EXERCISE INSTRUCTIONS: Continue the grant page on inactivating NK cell reactivity for stem cell transplants, picking up after its final sentence.

··· TEXT

Inactivating NK cell reactivity to facilitate transplantation of stem cell derived tissue

Funding Type: 
Transplantation Immunology
Grant Number: 
RM1-01730
ICOC Funds Committed: 
$958 808
Disease Focus: 
Blood Disorders
Stem Cell Use: 
Adult Stem Cell
Cell Line Generation: 
Adult Stem Cell
oldStatus: 
Closed
Public Abstract: 
One of the great promises of stem cell research is that it will one day be possible to prepare replacement cells or organs from stem cells such as embryonic stem cells, which can be transplanted to patients to substitute for diseased or defective patient tissues or organs. Unfortunately, the immune system reacts against, and rejects, transplanted tissues that are not perfectly matched with the recipient. A promising approach around this problem is a two step procedure, in which a patient is first transplanted with blood stem cells of a specific type, and later with replacement tissues or cells derived from the same embryonic stem cells as the blood stem cells. If the blood cell transplant is successful, the patient’s blood cells will forever after be composed of a mixture of their own blood cells and the donor blood cells (“chimerism”). It is known that blood cell chimerism induces the recipient to be accept diverse types of grafts of the same source as the blood cells. Thus, the blood cell graft prepares the recipient to accept other types of grafts derived from the same stem cells. Unfortunately, blood stem cell grafts are themselves subject to a specific type of immune rejection, mediated by natural killer (NK) cells. Hence, successful application of the two step procedure requires the development of methods to prevent NK cells from rejecting blood cell grafts. We have developed evidence that NK cells can be induced to become tolerant of mismatched blood cell grafts. We propose studies to develop a general procedure to induce tolerance of a recipient’s NK cells to mismatched blood cell grafts. Using an experimental model, we will test whether the procedure facilitates transplantation of blood cells derived from embryonic stem cells, the generation of blood cell chimerism, and the subsequent transplantation of other tissues in a two step procedure.
Statement of Benefit to California: 
The proposed research is designed to provide novel methods to facilitate therapeutic transplantation of stem cell derived cells and tissues to patient’s suffering from numerous disorders and diseases. Such approaches will ultimately benefit millions of Californians suffering from diabetes, heart disease, neurodegenerative diseases, etc. Breakthroughs in stem cell research in California will also generate new industries, reducing joblessness and bolstering the California economy.
Progress Report: 
  • Our plan is to find ways to facilitate transplants of stem cell-derived cells to genetically different recipients. We propose to inactivate the rejection capability of natural killer cells, a white blood cell type that can reject transplanted cells. To explore this we started with a mouse model. Previously we generated evidence that there are one or more cell types in normal mice can inactivate the rejection capacity of natural killer cells. Our first aim is to identify that cell type to see it can be injected into mice to inactivate the natural killer cells. In the last year we have generated evidence that the relevant cell type is a non-blood cell type. We will now test various non-blood cell types to see which ones have this capability. The hope is that once the cell type has been identified, it could be generated from stem cells and injected into patients to facilitate transplants of other cell types derived from the same stem cells.

······
··· RECORDS SHOWN

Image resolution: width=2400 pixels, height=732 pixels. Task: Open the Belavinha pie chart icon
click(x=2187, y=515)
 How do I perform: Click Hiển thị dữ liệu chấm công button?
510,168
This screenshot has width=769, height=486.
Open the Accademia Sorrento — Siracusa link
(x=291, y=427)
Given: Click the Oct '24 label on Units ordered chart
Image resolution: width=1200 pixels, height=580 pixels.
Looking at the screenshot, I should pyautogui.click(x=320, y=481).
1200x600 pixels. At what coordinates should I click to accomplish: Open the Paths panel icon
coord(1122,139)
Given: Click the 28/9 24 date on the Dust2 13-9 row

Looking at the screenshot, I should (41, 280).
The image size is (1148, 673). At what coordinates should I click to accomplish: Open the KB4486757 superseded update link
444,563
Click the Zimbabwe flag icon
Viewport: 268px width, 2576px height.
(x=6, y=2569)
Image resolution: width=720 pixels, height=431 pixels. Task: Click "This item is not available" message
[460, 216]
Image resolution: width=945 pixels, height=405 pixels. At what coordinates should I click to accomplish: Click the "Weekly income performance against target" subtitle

······

EXPECTED OUTPUT:
  • Our plan is to find ways to facilitate transplants of stem cell-derived cells to genetically different recipients. We propose to inactivate the rejection capability of natural killer cells, a white blood cell type that can reject transplanted cells. To explore this we started with a mouse model. Previously we generated evidence that there are one or more cell types in normal mice can inactivate the rejection capacity of natural killer cells. Our first aim is to identify that cell type to see it can be injected into mice to inactivate the natural killer cells. In the last year we discovered that the relevant cells include both blood cell types and non blood cell types. We showed however, that tolerance induced by non-blood cell types induces a more stable type of tolerance than that induced by blood cell types. We went on to develop a system in live mice to test subtypes of cells that can induce tolerance. Using this system, we could show that a heterogeneous mixture of blood cell types could induce tolerance. The system is suitable for testing specific blood cell, or non blood cell, types for their capacity to induce tolerance. We will undertake those studies in the coming months. The hope is that once the cell type has been identified, it could be generated from stem cells and injected into patients to facilitate transplants of other cell types derived from the same stem cells.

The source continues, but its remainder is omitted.